* **Instructions to follow**
Reproduce the following rows verbatim, without changing any character.

________________________

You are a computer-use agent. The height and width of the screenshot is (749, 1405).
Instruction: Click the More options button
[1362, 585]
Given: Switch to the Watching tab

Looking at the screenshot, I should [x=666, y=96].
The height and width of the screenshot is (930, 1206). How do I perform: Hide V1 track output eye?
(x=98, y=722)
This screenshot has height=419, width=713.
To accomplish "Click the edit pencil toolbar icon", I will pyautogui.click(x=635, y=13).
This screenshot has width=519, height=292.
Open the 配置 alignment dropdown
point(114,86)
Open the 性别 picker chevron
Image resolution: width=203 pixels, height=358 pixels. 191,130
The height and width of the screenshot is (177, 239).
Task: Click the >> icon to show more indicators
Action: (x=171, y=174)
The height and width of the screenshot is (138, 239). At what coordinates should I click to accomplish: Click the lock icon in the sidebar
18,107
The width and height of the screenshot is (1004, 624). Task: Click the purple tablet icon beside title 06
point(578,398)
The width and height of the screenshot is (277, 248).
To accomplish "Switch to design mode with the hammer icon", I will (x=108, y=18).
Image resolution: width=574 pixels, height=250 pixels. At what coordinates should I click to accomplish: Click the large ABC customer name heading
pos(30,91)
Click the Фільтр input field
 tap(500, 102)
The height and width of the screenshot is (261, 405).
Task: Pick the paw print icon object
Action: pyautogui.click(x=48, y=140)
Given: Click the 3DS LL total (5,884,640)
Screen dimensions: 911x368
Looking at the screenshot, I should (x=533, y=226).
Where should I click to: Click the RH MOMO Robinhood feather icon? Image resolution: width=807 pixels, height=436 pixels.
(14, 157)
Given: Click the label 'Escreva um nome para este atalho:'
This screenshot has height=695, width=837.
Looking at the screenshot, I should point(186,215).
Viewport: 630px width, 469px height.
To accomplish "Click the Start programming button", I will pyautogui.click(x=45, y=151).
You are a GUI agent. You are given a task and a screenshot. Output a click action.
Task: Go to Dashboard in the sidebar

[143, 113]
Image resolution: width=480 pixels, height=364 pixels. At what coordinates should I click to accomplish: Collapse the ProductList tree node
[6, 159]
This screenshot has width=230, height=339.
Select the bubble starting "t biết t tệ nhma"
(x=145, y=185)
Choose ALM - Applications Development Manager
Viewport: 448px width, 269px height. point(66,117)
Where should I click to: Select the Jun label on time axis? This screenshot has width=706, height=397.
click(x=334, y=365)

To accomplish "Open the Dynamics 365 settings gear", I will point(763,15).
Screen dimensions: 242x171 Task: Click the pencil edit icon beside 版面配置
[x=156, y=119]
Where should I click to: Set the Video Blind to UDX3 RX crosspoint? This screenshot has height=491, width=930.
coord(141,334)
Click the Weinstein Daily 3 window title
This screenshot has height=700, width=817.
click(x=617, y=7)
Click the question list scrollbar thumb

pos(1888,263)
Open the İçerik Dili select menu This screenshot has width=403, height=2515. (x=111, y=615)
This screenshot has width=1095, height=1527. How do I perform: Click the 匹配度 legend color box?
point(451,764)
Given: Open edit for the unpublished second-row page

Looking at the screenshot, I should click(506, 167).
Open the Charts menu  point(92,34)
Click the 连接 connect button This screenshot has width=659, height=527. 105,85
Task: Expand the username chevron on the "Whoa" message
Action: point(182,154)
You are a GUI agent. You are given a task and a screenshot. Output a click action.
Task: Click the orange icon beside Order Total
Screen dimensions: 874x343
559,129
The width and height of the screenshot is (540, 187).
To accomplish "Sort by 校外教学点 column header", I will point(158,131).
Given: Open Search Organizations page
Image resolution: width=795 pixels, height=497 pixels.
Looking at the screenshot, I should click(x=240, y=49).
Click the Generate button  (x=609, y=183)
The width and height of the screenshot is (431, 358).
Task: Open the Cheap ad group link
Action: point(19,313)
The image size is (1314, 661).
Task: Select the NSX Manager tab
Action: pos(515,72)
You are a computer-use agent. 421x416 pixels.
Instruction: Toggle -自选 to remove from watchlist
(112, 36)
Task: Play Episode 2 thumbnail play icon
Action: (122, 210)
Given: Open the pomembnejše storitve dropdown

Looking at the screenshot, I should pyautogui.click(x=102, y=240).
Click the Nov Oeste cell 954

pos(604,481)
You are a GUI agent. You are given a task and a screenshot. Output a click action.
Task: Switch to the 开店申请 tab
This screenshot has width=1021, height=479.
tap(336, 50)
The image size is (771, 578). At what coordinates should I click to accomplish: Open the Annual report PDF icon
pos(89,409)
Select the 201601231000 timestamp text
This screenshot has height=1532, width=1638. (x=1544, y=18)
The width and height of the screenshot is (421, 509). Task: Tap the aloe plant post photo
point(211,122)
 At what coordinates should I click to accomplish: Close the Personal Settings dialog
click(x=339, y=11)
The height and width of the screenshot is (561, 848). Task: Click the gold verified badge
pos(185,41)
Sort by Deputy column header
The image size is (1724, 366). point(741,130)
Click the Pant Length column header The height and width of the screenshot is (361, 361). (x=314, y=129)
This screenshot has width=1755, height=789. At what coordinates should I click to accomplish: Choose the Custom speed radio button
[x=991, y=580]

________________________

* **Task result**
You are a computer-use agent. The height and width of the screenshot is (749, 1405).
Instruction: Click the More options button
[1362, 585]
Given: Switch to the Watching tab

Looking at the screenshot, I should [x=666, y=96].
The height and width of the screenshot is (930, 1206). How do I perform: Hide V1 track output eye?
(x=98, y=722)
This screenshot has height=419, width=713.
To accomplish "Click the edit pencil toolbar icon", I will pyautogui.click(x=635, y=13).
This screenshot has width=519, height=292.
Open the 配置 alignment dropdown
point(114,86)
Open the 性别 picker chevron
Image resolution: width=203 pixels, height=358 pixels. 191,130
The height and width of the screenshot is (177, 239).
Task: Click the >> icon to show more indicators
Action: (x=171, y=174)
The height and width of the screenshot is (138, 239). At what coordinates should I click to accomplish: Click the lock icon in the sidebar
18,107
The width and height of the screenshot is (1004, 624). Task: Click the purple tablet icon beside title 06
point(578,398)
The width and height of the screenshot is (277, 248).
To accomplish "Switch to design mode with the hammer icon", I will (x=108, y=18).
Image resolution: width=574 pixels, height=250 pixels. At what coordinates should I click to accomplish: Click the large ABC customer name heading
pos(30,91)
Click the Фільтр input field
 tap(500, 102)
The height and width of the screenshot is (261, 405).
Task: Pick the paw print icon object
Action: pyautogui.click(x=48, y=140)
Given: Click the 3DS LL total (5,884,640)
Screen dimensions: 911x368
Looking at the screenshot, I should (x=533, y=226).
Where should I click to: Click the RH MOMO Robinhood feather icon? Image resolution: width=807 pixels, height=436 pixels.
(14, 157)
Given: Click the label 'Escreva um nome para este atalho:'
This screenshot has height=695, width=837.
Looking at the screenshot, I should point(186,215).
Viewport: 630px width, 469px height.
To accomplish "Click the Start programming button", I will pyautogui.click(x=45, y=151).
You are a GUI agent. You are given a task and a screenshot. Output a click action.
Task: Go to Dashboard in the sidebar

[143, 113]
Image resolution: width=480 pixels, height=364 pixels. At what coordinates should I click to accomplish: Collapse the ProductList tree node
[6, 159]
This screenshot has width=230, height=339.
Select the bubble starting "t biết t tệ nhma"
(x=145, y=185)
Choose ALM - Applications Development Manager
Viewport: 448px width, 269px height. point(66,117)
Where should I click to: Select the Jun label on time axis? This screenshot has width=706, height=397.
click(x=334, y=365)

To accomplish "Open the Dynamics 365 settings gear", I will point(763,15).
Screen dimensions: 242x171 Task: Click the pencil edit icon beside 版面配置
[x=156, y=119]
Where should I click to: Set the Video Blind to UDX3 RX crosspoint? This screenshot has height=491, width=930.
coord(141,334)
Click the Weinstein Daily 3 window title
This screenshot has height=700, width=817.
click(x=617, y=7)
Click the question list scrollbar thumb

pos(1888,263)
Open the İçerik Dili select menu This screenshot has width=403, height=2515. (x=111, y=615)
This screenshot has width=1095, height=1527. How do I perform: Click the 匹配度 legend color box?
point(451,764)
Given: Open edit for the unpublished second-row page

Looking at the screenshot, I should click(506, 167).
Open the Charts menu  point(92,34)
Click the 连接 connect button This screenshot has width=659, height=527. 105,85
Task: Expand the username chevron on the "Whoa" message
Action: point(182,154)
You are a GUI agent. You are given a task and a screenshot. Output a click action.
Task: Click the orange icon beside Order Total
Screen dimensions: 874x343
559,129
The width and height of the screenshot is (540, 187).
To accomplish "Sort by 校外教学点 column header", I will point(158,131).
Given: Open Search Organizations page
Image resolution: width=795 pixels, height=497 pixels.
Looking at the screenshot, I should click(x=240, y=49).
Click the Generate button  (x=609, y=183)
The width and height of the screenshot is (431, 358).
Task: Open the Cheap ad group link
Action: point(19,313)
The image size is (1314, 661).
Task: Select the NSX Manager tab
Action: pos(515,72)
You are a computer-use agent. 421x416 pixels.
Instruction: Toggle -自选 to remove from watchlist
(112, 36)
Task: Play Episode 2 thumbnail play icon
Action: (122, 210)
Given: Open the pomembnejše storitve dropdown

Looking at the screenshot, I should pyautogui.click(x=102, y=240).
Click the Nov Oeste cell 954

pos(604,481)
You are a GUI agent. You are given a task and a screenshot. Output a click action.
Task: Switch to the 开店申请 tab
This screenshot has width=1021, height=479.
tap(336, 50)
The image size is (771, 578). At what coordinates should I click to accomplish: Open the Annual report PDF icon
pos(89,409)
Select the 201601231000 timestamp text
This screenshot has height=1532, width=1638. (x=1544, y=18)
The width and height of the screenshot is (421, 509). Task: Tap the aloe plant post photo
point(211,122)
 At what coordinates should I click to accomplish: Close the Personal Settings dialog
click(x=339, y=11)
The height and width of the screenshot is (561, 848). Task: Click the gold verified badge
pos(185,41)
Sort by Deputy column header
The image size is (1724, 366). point(741,130)
Click the Pant Length column header The height and width of the screenshot is (361, 361). (x=314, y=129)
This screenshot has width=1755, height=789. At what coordinates should I click to accomplish: Choose the Custom speed radio button
[x=991, y=580]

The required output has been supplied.